====== DATA FOR THIS EXERCISE

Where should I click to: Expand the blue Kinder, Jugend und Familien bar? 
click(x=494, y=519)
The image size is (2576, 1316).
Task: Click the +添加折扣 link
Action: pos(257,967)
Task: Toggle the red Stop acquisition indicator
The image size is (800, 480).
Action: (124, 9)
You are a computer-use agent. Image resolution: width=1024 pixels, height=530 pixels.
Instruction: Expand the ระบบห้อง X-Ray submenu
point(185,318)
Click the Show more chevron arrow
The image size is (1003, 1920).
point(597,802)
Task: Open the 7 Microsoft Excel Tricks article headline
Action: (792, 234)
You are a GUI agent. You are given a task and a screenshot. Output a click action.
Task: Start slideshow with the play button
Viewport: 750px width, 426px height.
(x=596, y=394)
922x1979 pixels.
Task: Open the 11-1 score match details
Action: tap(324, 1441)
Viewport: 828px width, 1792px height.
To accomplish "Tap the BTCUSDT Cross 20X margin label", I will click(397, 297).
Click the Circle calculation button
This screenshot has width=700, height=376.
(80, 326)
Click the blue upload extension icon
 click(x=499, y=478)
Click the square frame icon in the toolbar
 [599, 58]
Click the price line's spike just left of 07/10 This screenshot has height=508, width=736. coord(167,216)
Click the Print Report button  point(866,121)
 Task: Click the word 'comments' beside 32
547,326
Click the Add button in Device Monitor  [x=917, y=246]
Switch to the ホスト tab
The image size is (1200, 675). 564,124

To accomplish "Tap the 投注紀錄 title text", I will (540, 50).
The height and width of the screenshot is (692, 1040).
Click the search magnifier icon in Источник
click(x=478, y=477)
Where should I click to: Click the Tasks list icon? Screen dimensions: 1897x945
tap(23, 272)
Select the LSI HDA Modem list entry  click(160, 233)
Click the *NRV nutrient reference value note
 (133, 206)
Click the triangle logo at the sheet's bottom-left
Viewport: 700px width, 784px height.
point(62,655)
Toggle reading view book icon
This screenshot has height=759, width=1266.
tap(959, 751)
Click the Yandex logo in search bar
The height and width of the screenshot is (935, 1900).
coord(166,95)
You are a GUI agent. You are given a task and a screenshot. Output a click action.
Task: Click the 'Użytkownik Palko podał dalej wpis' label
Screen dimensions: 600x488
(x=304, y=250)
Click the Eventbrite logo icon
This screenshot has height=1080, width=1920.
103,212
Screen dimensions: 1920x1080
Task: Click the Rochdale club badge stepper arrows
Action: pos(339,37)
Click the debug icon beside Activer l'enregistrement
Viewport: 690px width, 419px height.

============

_TASK DIRECTIONS_
Copy the lines above, replacing "Viewport" with "Display" each time it appears and leaving everything else as it is.

_COMPLETED TASK_
Where should I click to: Expand the blue Kinder, Jugend und Familien bar? 
click(x=494, y=519)
The image size is (2576, 1316).
Task: Click the +添加折扣 link
Action: pos(257,967)
Task: Toggle the red Stop acquisition indicator
The image size is (800, 480).
Action: (124, 9)
You are a computer-use agent. Image resolution: width=1024 pixels, height=530 pixels.
Instruction: Expand the ระบบห้อง X-Ray submenu
point(185,318)
Click the Show more chevron arrow
The image size is (1003, 1920).
point(597,802)
Task: Open the 7 Microsoft Excel Tricks article headline
Action: (792, 234)
You are a GUI agent. You are given a task and a screenshot. Output a click action.
Task: Start slideshow with the play button
Display: 750px width, 426px height.
(x=596, y=394)
922x1979 pixels.
Task: Open the 11-1 score match details
Action: tap(324, 1441)
Display: 828px width, 1792px height.
To accomplish "Tap the BTCUSDT Cross 20X margin label", I will click(397, 297).
Click the Circle calculation button
This screenshot has width=700, height=376.
(80, 326)
Click the blue upload extension icon
 click(x=499, y=478)
Click the square frame icon in the toolbar
 [599, 58]
Click the price line's spike just left of 07/10 This screenshot has height=508, width=736. coord(167,216)
Click the Print Report button  point(866,121)
 Task: Click the word 'comments' beside 32
547,326
Click the Add button in Device Monitor  [x=917, y=246]
Switch to the ホスト tab
The image size is (1200, 675). 564,124

To accomplish "Tap the 投注紀錄 title text", I will (540, 50).
The height and width of the screenshot is (692, 1040).
Click the search magnifier icon in Источник
click(x=478, y=477)
Where should I click to: Click the Tasks list icon? Screen dimensions: 1897x945
tap(23, 272)
Select the LSI HDA Modem list entry  click(160, 233)
Click the *NRV nutrient reference value note
 (133, 206)
Click the triangle logo at the sheet's bottom-left
Display: 700px width, 784px height.
point(62,655)
Toggle reading view book icon
This screenshot has height=759, width=1266.
tap(959, 751)
Click the Yandex logo in search bar
The height and width of the screenshot is (935, 1900).
coord(166,95)
You are a GUI agent. You are given a task and a screenshot. Output a click action.
Task: Click the 'Użytkownik Palko podał dalej wpis' label
Screen dimensions: 600x488
(x=304, y=250)
Click the Eventbrite logo icon
This screenshot has height=1080, width=1920.
103,212
Screen dimensions: 1920x1080
Task: Click the Rochdale club badge stepper arrows
Action: pos(339,37)
Click the debug icon beside Activer l'enregistrement
Display: 690px width, 419px height.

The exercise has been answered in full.